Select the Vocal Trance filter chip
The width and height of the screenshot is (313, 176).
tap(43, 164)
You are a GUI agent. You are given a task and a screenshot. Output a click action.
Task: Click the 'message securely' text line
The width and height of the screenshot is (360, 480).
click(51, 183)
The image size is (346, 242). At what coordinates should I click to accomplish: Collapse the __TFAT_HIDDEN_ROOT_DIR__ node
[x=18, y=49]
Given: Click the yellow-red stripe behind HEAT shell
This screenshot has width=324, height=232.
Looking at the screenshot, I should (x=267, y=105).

--------

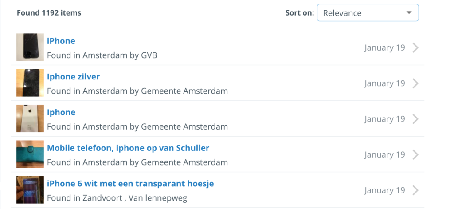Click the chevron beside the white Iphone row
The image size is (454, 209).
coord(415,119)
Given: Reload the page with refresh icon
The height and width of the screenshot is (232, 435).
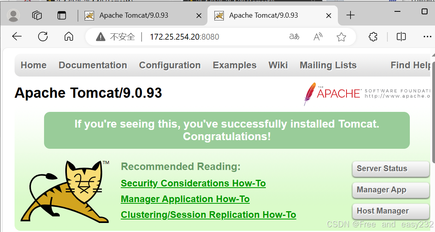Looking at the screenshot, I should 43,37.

--------

▶ _Task prompt_:
Take the stretch of lines above from the one containing "You are a GUI" through the one containing "Given: Click the" and repeat it exactly, adding no other line.

▶ _Your response_:
You are a GUI agent. You are given a task and a screenshot. Output a click action.
Task: Click the 'message securely' text line
The width and height of the screenshot is (360, 480).
click(51, 183)
The image size is (346, 242). At what coordinates should I click to accomplish: Collapse the __TFAT_HIDDEN_ROOT_DIR__ node
[x=18, y=49]
Given: Click the yellow-red stripe behind HEAT shell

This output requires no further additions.